Le G7 menace Moscou de « conséquences massives » en cas d’invasion de l’Ukraine
La crise ukrainienne est ainsi l’occasion pour Vladimir Poutine de se placer au centre de l’attention et du jeu diplomatique, et d’avancer ainsi ses propres pions, que ce soit sur ces fameuses lignes rouges ou sur les sujets sur lesquels il veut renouer avec les Etats-Unis, comme la stabilité stratégique et le nucléaire iranien.
Pour autant, les pays du G7 ont réaffirmé, ce 12 décembre 2021, que la Russie s’exposait à des « conséquences massives » en cas d’invasion de l’Ukraine. La veille, les Etats-Unis avaient menacé Moscou de sanctions économiques et diplomatiques sans précédent en cas d’offensive sur le sol ukrainien.

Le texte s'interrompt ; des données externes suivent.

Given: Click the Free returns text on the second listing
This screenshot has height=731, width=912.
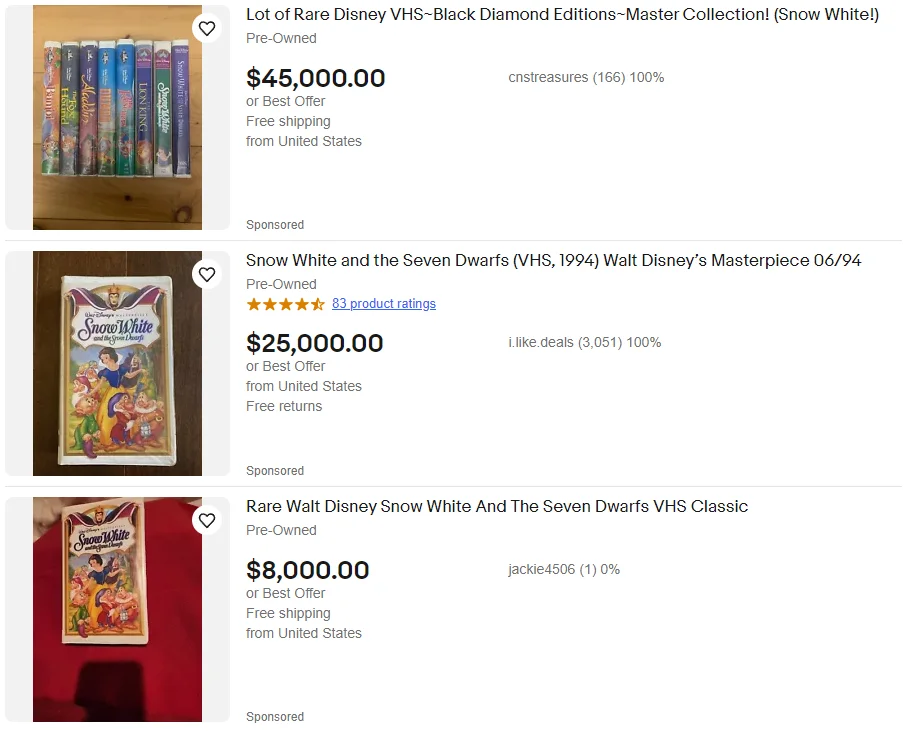Looking at the screenshot, I should (x=284, y=406).
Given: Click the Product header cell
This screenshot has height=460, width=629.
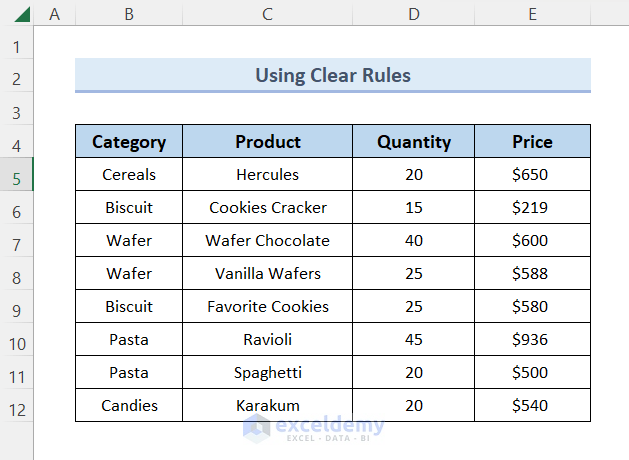Looking at the screenshot, I should (x=267, y=142).
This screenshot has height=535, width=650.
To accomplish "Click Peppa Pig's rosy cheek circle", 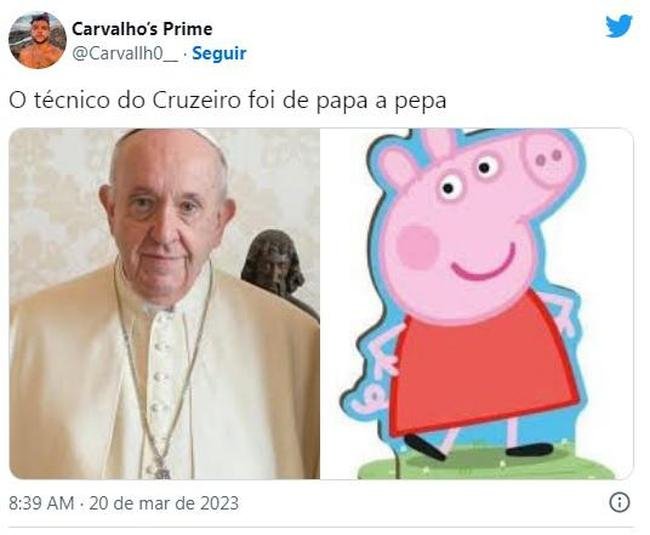I will coord(417,246).
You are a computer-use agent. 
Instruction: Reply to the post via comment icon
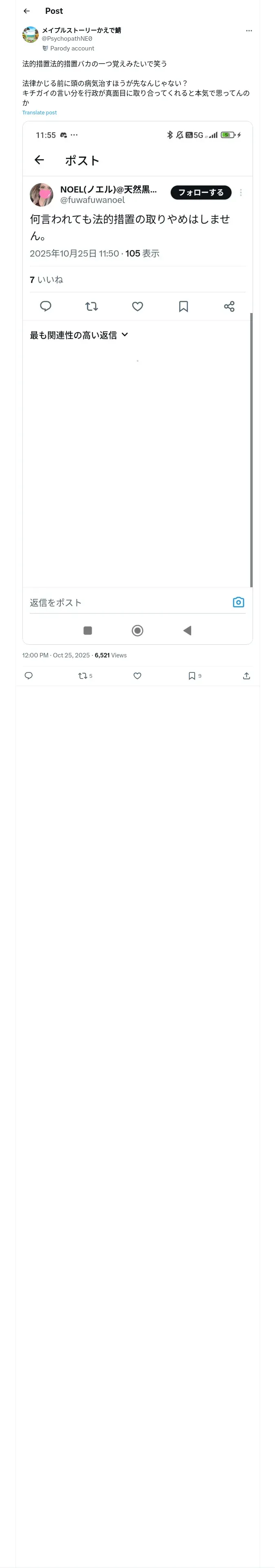click(x=29, y=676)
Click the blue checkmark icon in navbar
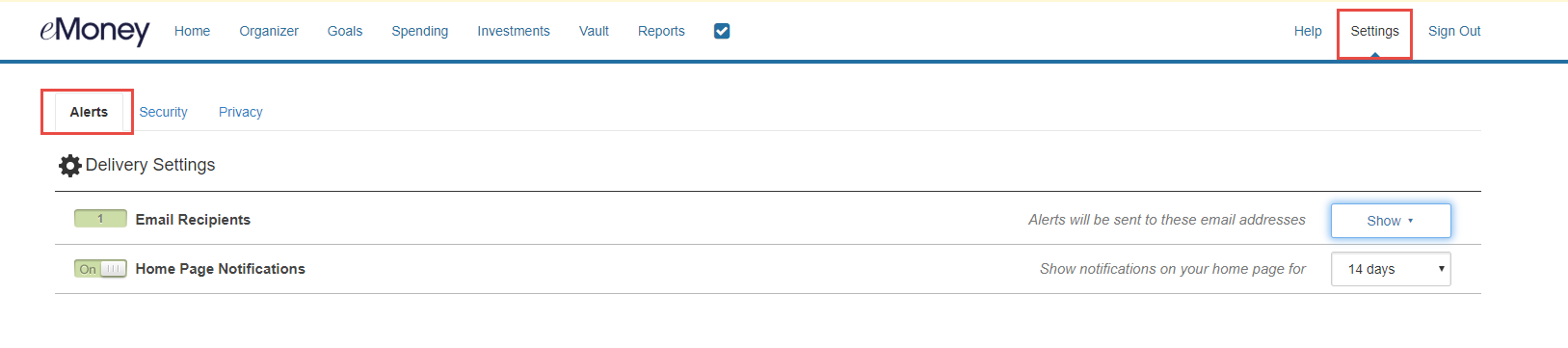This screenshot has width=1568, height=348. (722, 31)
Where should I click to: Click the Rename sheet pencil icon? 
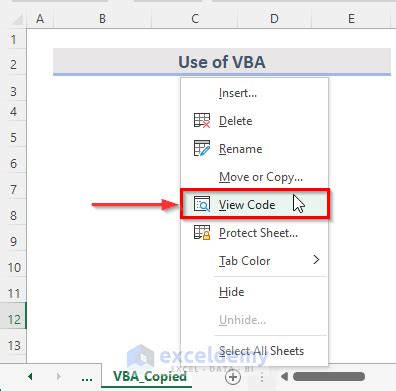pos(202,149)
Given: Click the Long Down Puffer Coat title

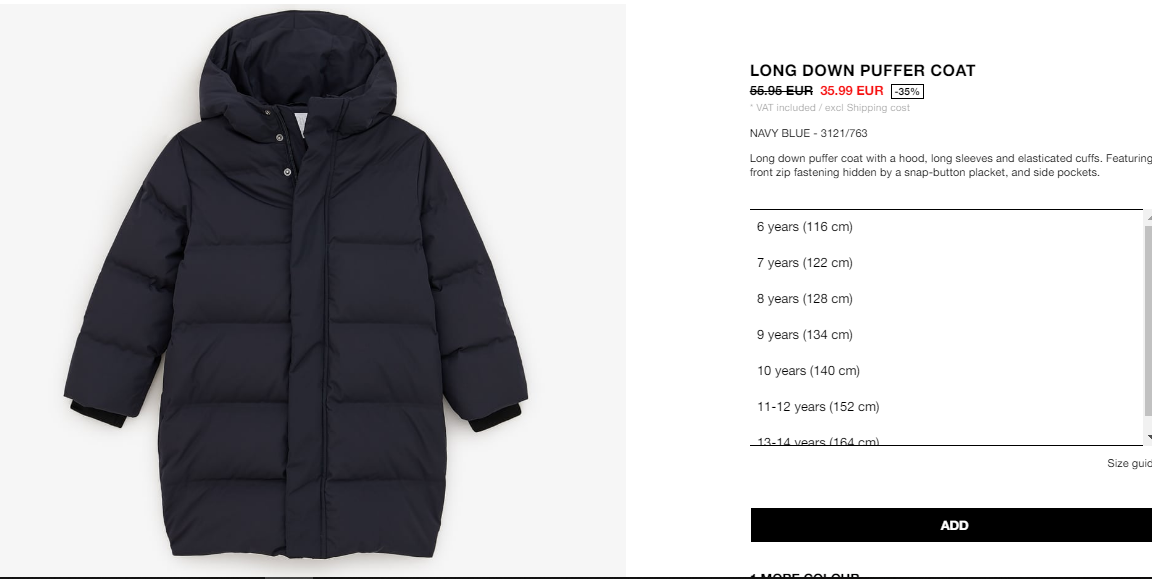Looking at the screenshot, I should pyautogui.click(x=863, y=71).
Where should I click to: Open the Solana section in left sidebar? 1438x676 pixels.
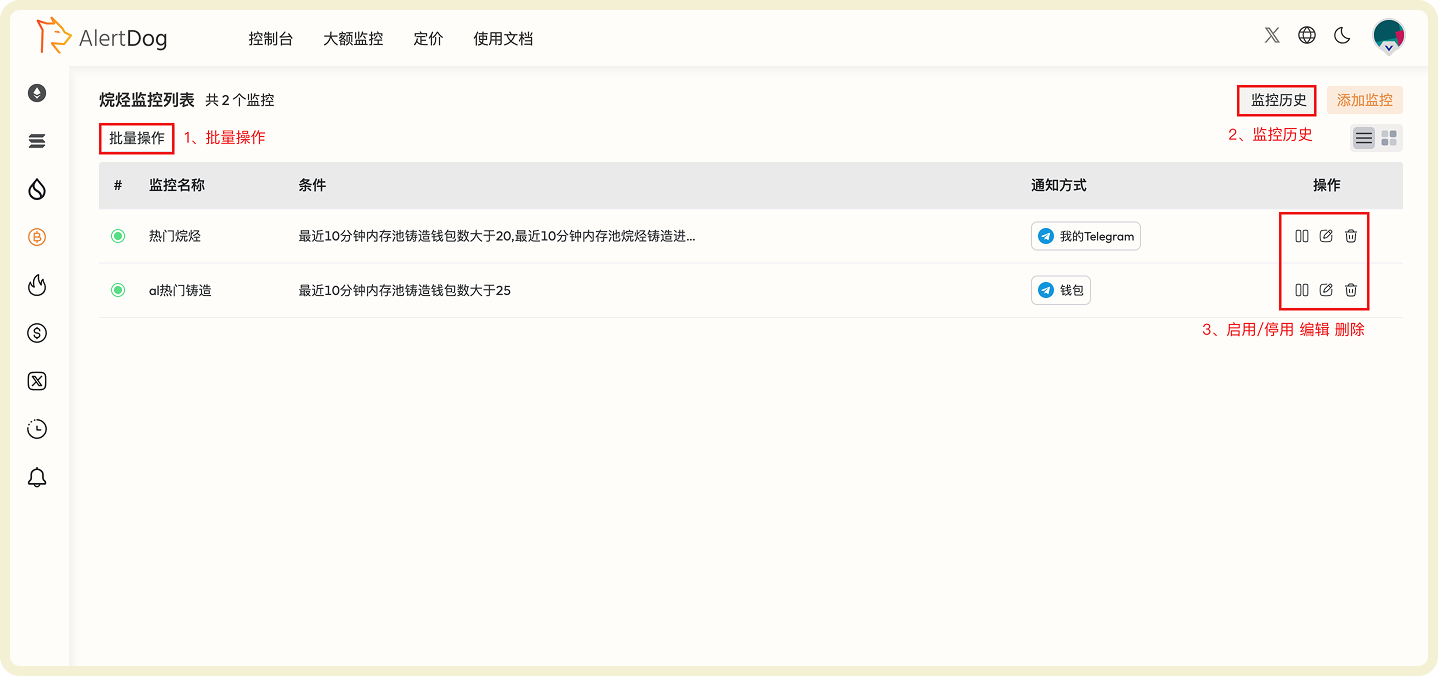tap(37, 140)
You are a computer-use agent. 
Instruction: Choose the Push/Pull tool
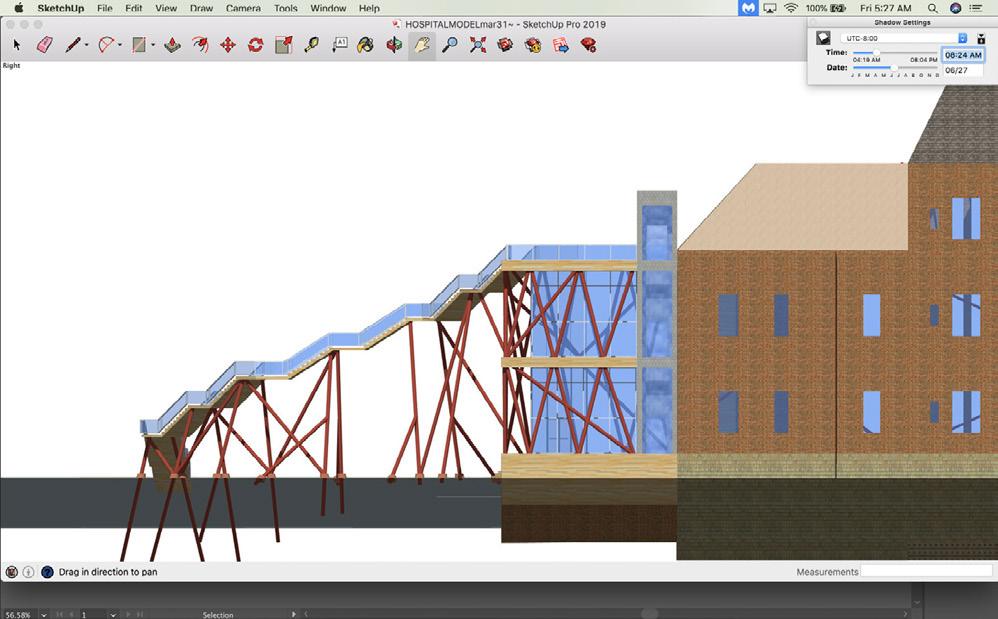172,45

L’Allemagne confirme que Nord Stream 2 ne rentrera pas en service en cas de « nouvelle escalade » russe en Ukraine
Dans cette lutte diplomatique et médiatique, l’Allemagne a décidé de mettre l’avenir de Nord Stream 2 dans la balance. Ce 13 janvier, la nouvelle cheffe de la diplomatie allemande, Annalena Baerbock, a ainsi précisé les menaces voilées utilisées jusque là par le nouveau chancelier Olaf Scholz : « il a été convenu entre les Américains et l’ancien gouvernement allemand [d’Angela Merkel] qu’en cas de nouvelle escalade ce gazoduc ne pourrait entrer en service », a déclaré la nouvelle ministre des Affaires Etrangères.
Cette déclaration confirme celle de Jake Sullivan, conseiller américain à la sécurité nationale, qui affirmait, le 7 décembre 2021 : « Si Vladimir Poutine veut que le futur Nord Stream 2 transporte du gaz, il ne prendra peut-être pas le risque d’envahir l’Ukraine ». Le président américain Joe Biden lui-même aurait brandi cette menace lors de son entretient avec Vladimir Poutine le 8 décembre.